Pauschale Verteufelung kleiner Schlachtbetriebe ist falsch
Dr. Veronika Ibrahim vom Veterinäramt des Wetteraukreises hält eine „pauschale Verteufelung kleiner Schlachtbetriebe für falsch“. Sie selbst führt regelmäßig Tierschutzaudits und Schulungen für Metzger durch. „Die meisten kleinen Schlachtbetriebe sind sehr tierschutzbewusst – aus handwerklicher Tradition heraus und aus ethischer Verantwortung. Die festgestellten Missstände haben absolut nichts mit teuren Investitionen in Tierschutzausstattung zu tun, die sich angeblich nur die großen Schlachtbetriebe leisten können.“
Auch die Tierschutzorganisation ProVieh betont in einer Stellungnahme zum ARD-Beitrag, dass kleine Schlachthöfe nicht schlechter seien: Die regionale Lage, eine kurze Tier-Transportdauer und niedrige Schlachtzahlen sprächen für erfolgreichen Tierschutz.
Fehlverhalten ist leicht abzustellen
Das Fehlverhalten dieser im Film gezeigten „Schweinetreiber“ abzustellen, koste fast nichts, sagt Ibrahim: Es müsse eine konsequente Kontrolle durch amtliche Tierärzte erfolgen, die dann auch Sanktionen verhängten. Die Mitarbeiter bräuchten regelmäßige Tierschutznachschulungen und wenn das nichts hilft, seien personalrechtliche Konsequenzen (Abmahnung/Kündigung) erforderlich.

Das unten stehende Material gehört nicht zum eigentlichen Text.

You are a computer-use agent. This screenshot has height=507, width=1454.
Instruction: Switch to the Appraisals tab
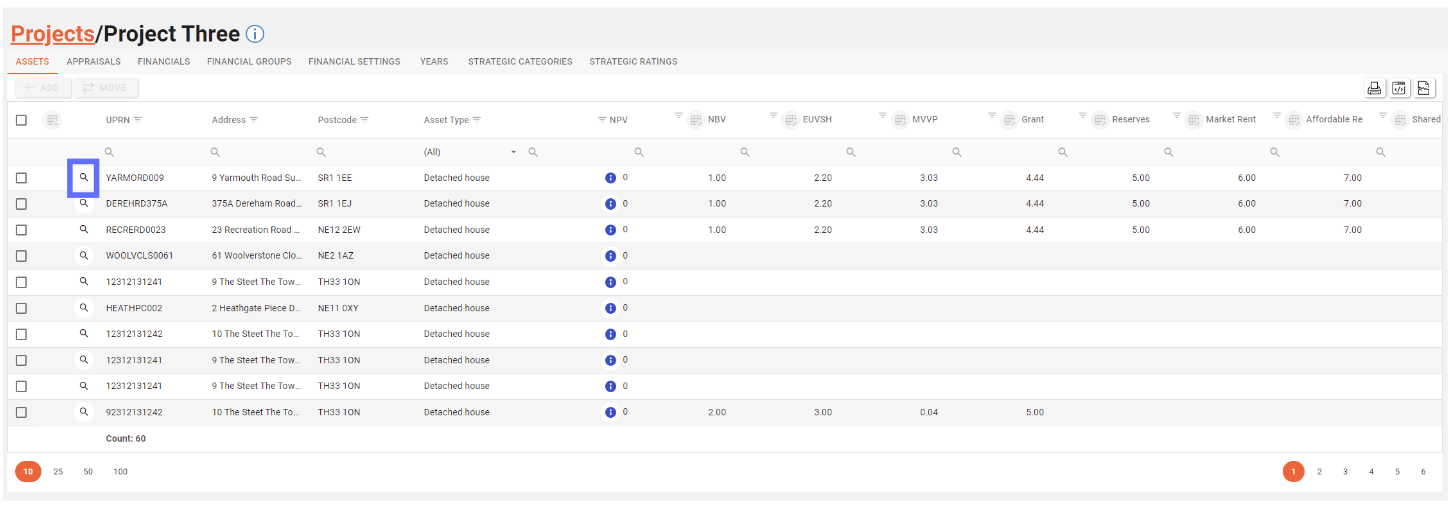pos(93,62)
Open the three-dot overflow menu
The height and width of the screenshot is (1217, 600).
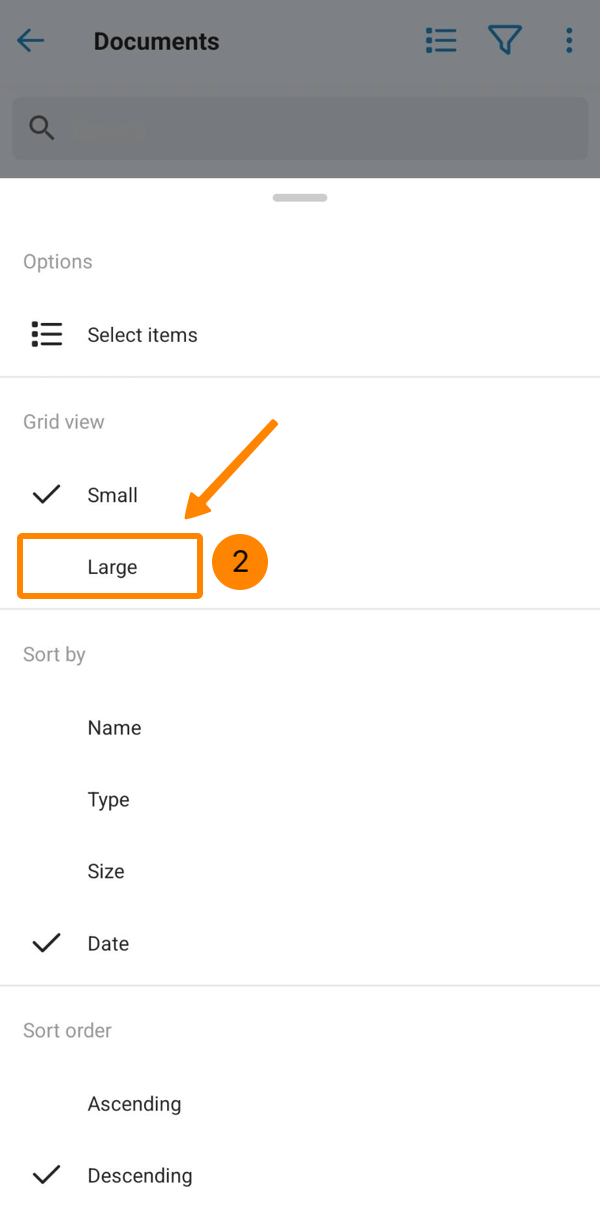click(569, 41)
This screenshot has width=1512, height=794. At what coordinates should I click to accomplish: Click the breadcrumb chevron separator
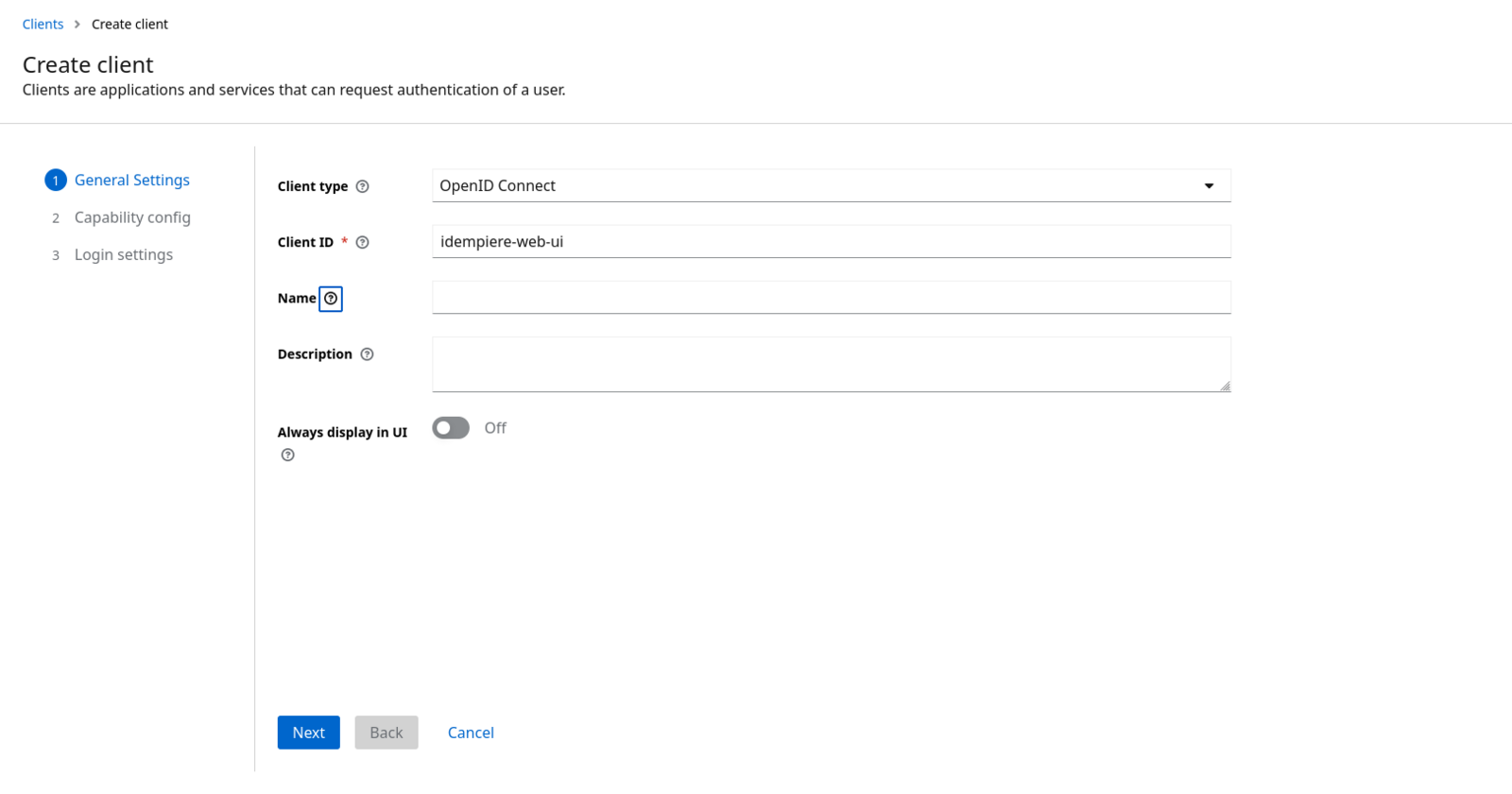pyautogui.click(x=77, y=25)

Falls eine Kündigung nicht möglich ist, dann empfiehlt auch Temple Grandin, dass man solche Mitarbeiter betriebsintern versetzen sollte: Zum Beispiel zum Fleischkistenschleppen.
Das ARD-Magazin resümiert: „All zu oft bleiben die wahren Zustände in Schlachthöfen dem Kunden aber noch verborgen.“ Dass sich die heutige Fleischindustrie – egal ob groß oder klein – solche Vorhaltungen, geschlossene Türen und „Betriebsblindheit“ noch leistet, ist mehr als fragwürdig. All dies ist viel mehr Wasser auf die Mühlen ihrer Gegner.
Ein Merkblatt der Tierärztlichen Vereinigung Tierschutz zum tierschutzgerechten Schlachten (und dem richtigen Ansetzen der Betäubungszange – das Beitragsbild zeigt einen fehlerhaften Ansatz) finden Sie hier.
Den Beitrag des ARD-Magazins FAKT finden Sie hier in der ARD-Mediathek
(Mediathek-Beiträge sind immer nur ein gewisse Zeit Online – dieser bis 9.3.2016)
Die Bilder des Films sind unseren Informationen zufolge ein bis zwei Jahre alt. Das relativiert die gezeigten Misshandlungen in keiner Weise. Es relativiert allerdings die journalistische Qualität des ARD-Magazins FAKT erheblich, da es im Beitrag nicht kommuniziert wird. Auch die Tatsache, dass die Hintergrundgeräusche ausgeblendet wurden und so die Abbildung der Wirklichkeit in Frage stellt. Schade!